Help me understand: Usher unions

It’s been my observation that a company gets the union it deserves. A lot of unions conduct their business very peacefully and productively with employers.

I worked for an industrial company once. The line workers were unionized, but the office staff were not. One plant, the office workers voted to form a union. The rumor mill attributed the result to one asshole manager, who also ignored everything but favoritism in picking who got job postings. When you were a clerk or a secretary, you generally had nowhere to go but sideways. If the process of moving around seemed unfair, if you had no hope of getting out from under an offensive boss, the morale level of a group would nosedive. Favoritism is the quickest way to create strife.

A good union is more like an ombudsman, bringing employee concerns to the top bosses without getting a single person labelled “troublemaker”. It also irons out rules that are written and fair, so that when someone gripes (“why didn’t I get that assignment?”) the boss can point to the rules and say “these were agreed to by all of you through your union”.

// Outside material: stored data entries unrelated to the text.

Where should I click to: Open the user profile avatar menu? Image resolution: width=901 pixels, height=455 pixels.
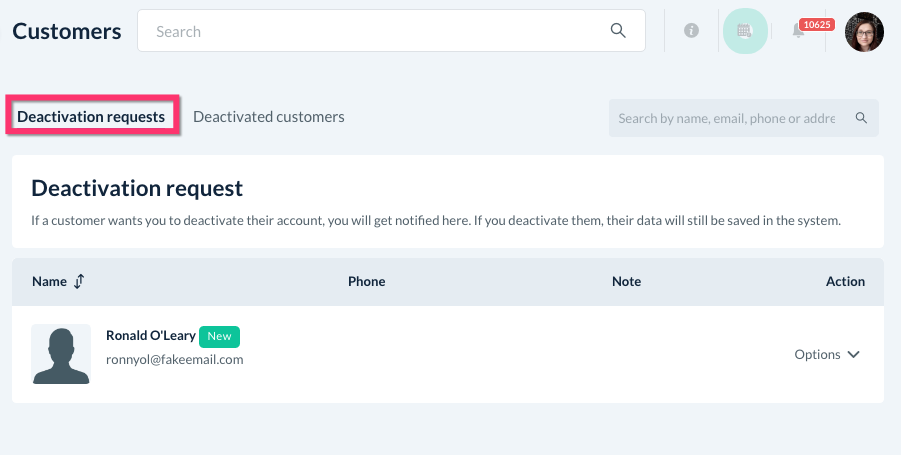(864, 32)
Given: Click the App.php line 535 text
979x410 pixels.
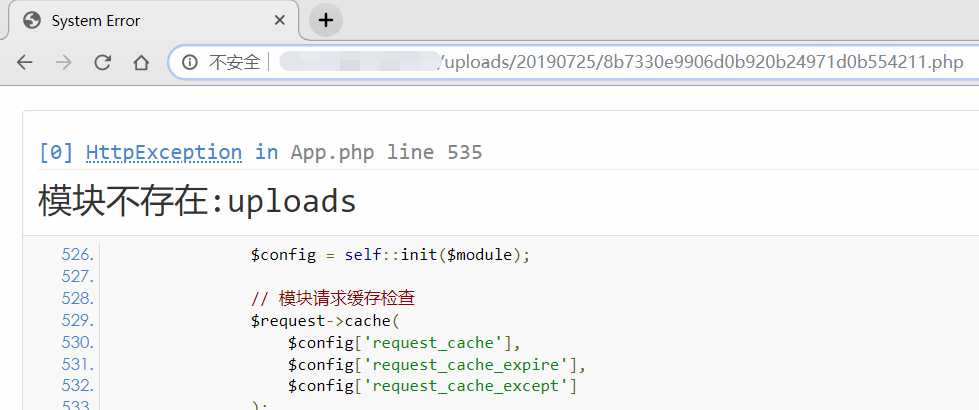Looking at the screenshot, I should 386,152.
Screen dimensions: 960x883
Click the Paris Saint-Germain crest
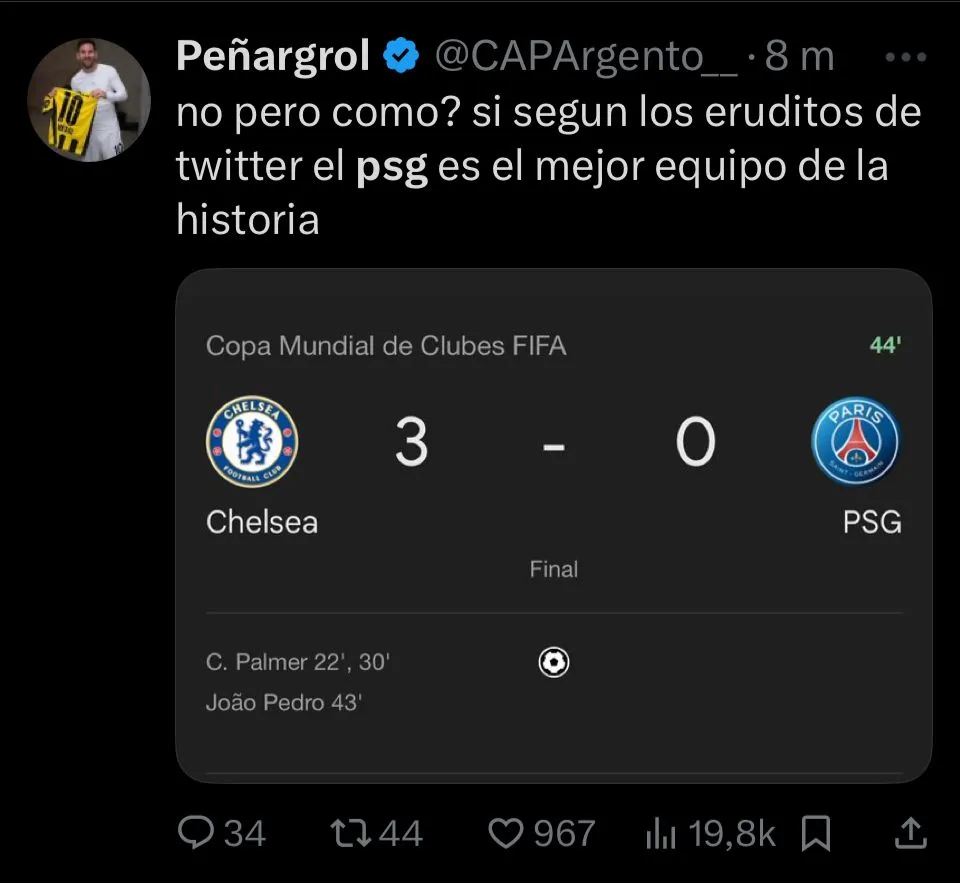click(856, 442)
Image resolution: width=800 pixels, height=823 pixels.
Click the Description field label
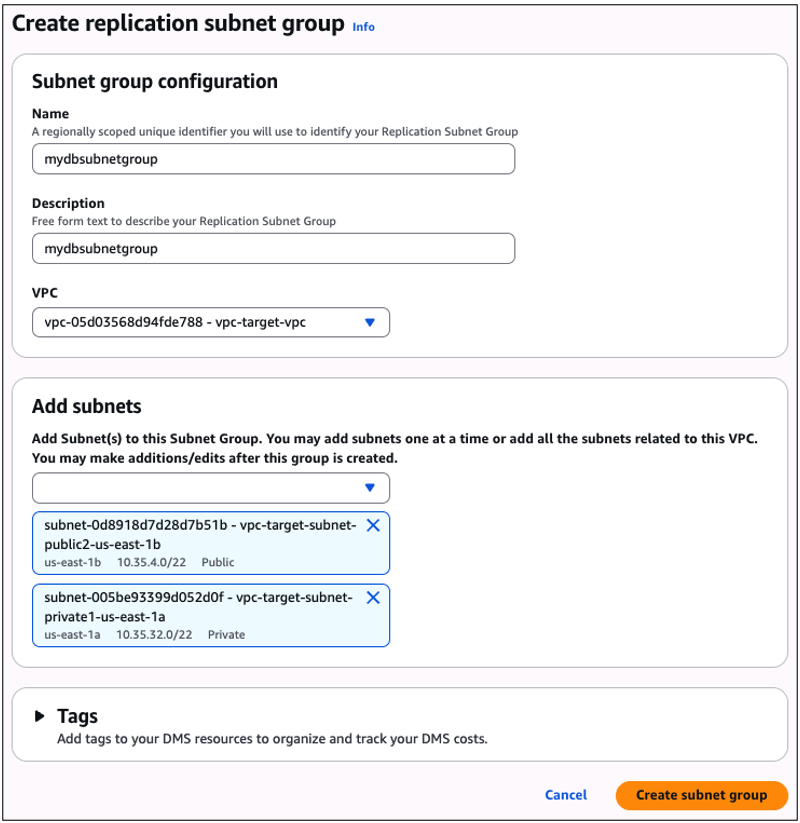coord(68,203)
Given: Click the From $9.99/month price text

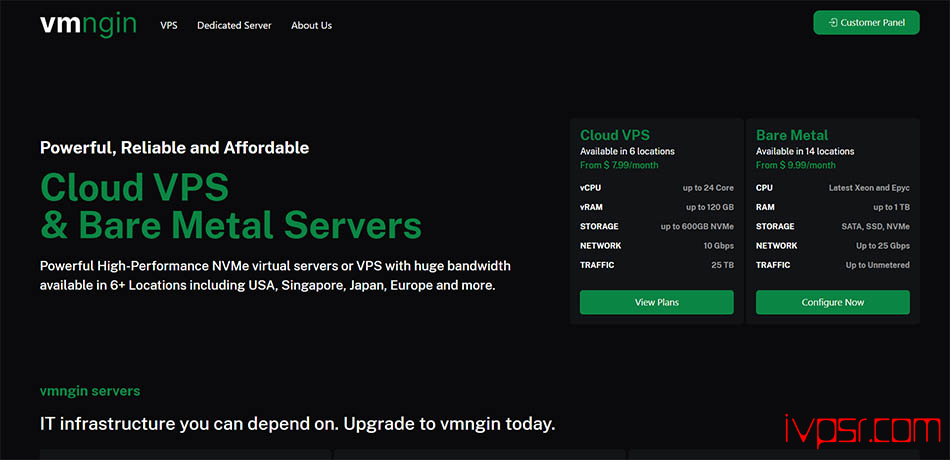Looking at the screenshot, I should click(x=795, y=165).
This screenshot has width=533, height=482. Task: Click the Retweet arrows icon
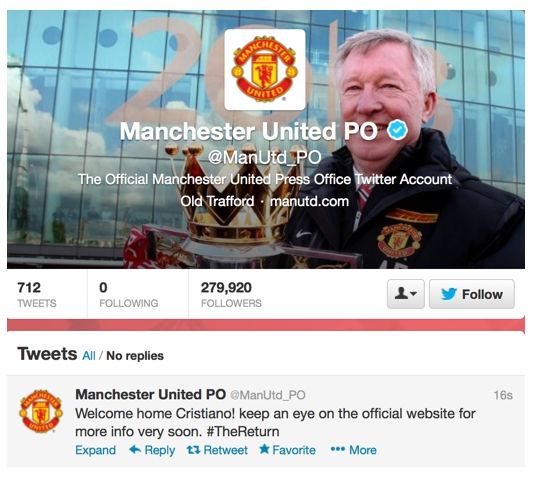click(193, 450)
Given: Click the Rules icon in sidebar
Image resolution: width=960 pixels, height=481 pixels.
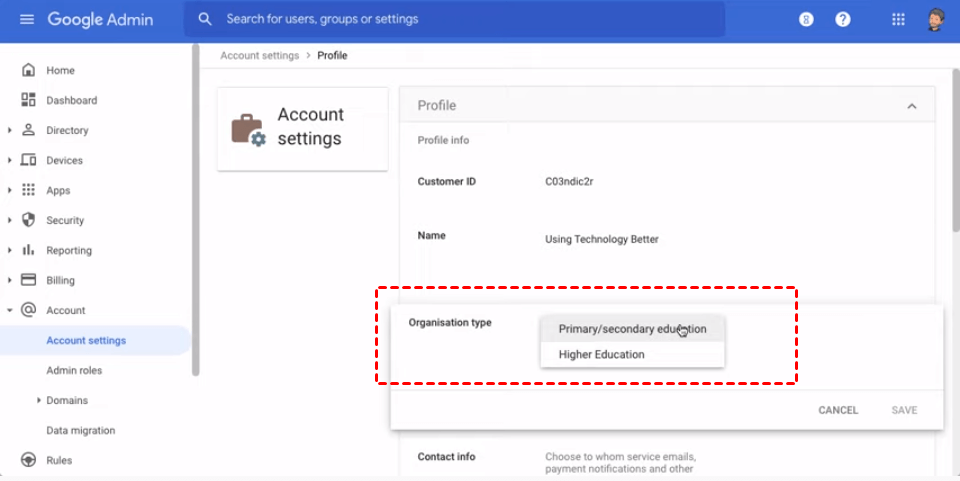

If the ushers went on strike, the musicians, the actos, the stagehands would all refuse to cross the picketline. The union generally is there for the protection of all - otherwise, it’s like the employers are wolves and can pick off the employees one by one (“Thin edge of the wedge” principle). The process fails if the actors or musicians don’t back each other up.

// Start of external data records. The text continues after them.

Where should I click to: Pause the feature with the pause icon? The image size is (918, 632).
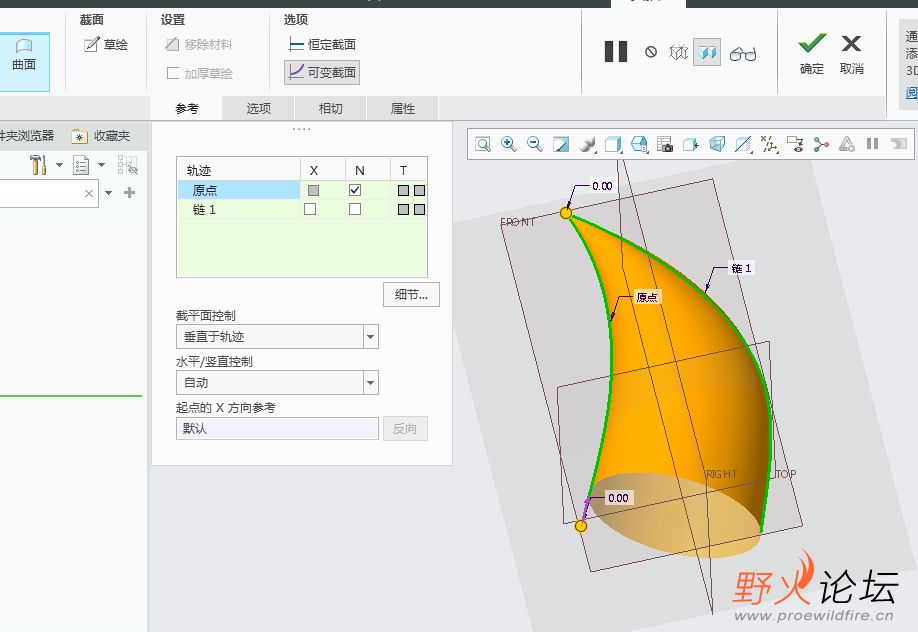tap(615, 52)
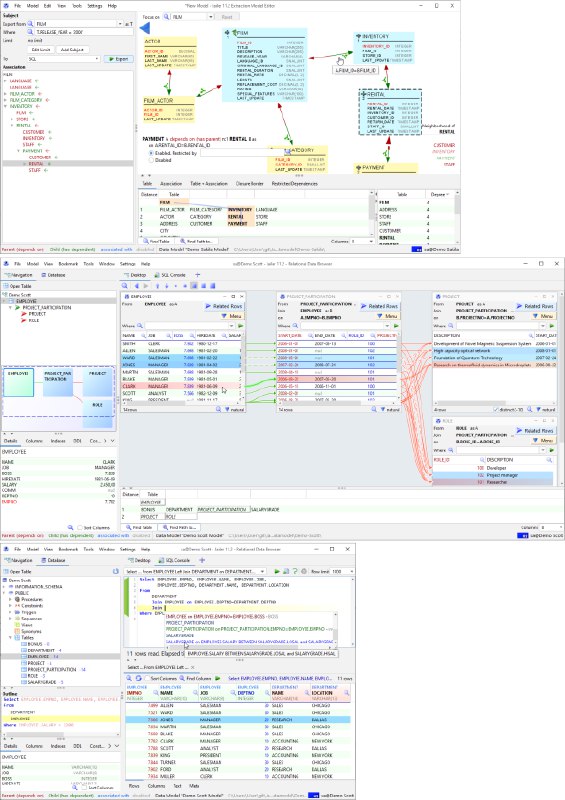Expand the Procedures node in the database tree
This screenshot has height=800, width=565.
pyautogui.click(x=10, y=599)
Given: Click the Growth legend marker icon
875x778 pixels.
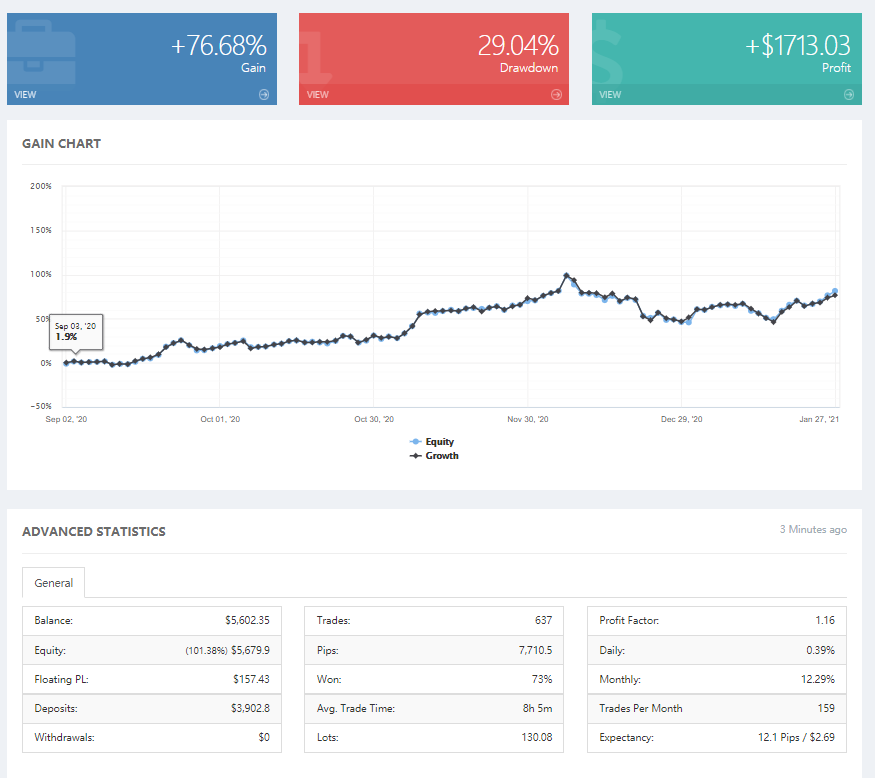Looking at the screenshot, I should pos(415,455).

This also goes back to another thread, should a job be something the boss can take away or change at a whim? “Today you don’t work, call me tomorow and I may have some work next week” You can’t plan a life if you don’t have a reliable income. You can’t do much without a steady reliable income, IIRC it’s the core of a good credit score. So a job may come or go, but not on a daily timescale.

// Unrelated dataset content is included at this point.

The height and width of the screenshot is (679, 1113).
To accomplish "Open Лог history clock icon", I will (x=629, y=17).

The people most vulnerable to predatory employment practices are the most unskilled, the most replaceable. generally, there are more possible employees than positions. This is why we have minimum wages, labour standards about hiring and firing, etc.

Basically, a union is a way for the employees as a whole to negotiate with the employer, thus giving them a more balanced level of power. If an employer refuses to negotiate, that says something about the employer.

Places like McD’s and Walmart refuse to deal with unions if they don’t have to. IIRC McD’s got some stores unionized in Quebec, and not long after closed them down “for economic reasons”. This business is a license to print money, and they don’t want to have to share it with their (unskilled) employees. OTOH, both sides are capable of nastiness. I recall talking to a fellow whose teenage daughter, a Walmart employee, was getting the pressure from the union organizers to sign up. he listened in and mentioned they laid heavily on the guilt trip and were totally misleading too. There’s plenty of nastiness on both sides. Some of the union brass I’ve met were dedicated socialists, they had the attitude that the employers were nasty so therefore that gave them the right to be equally nasty back.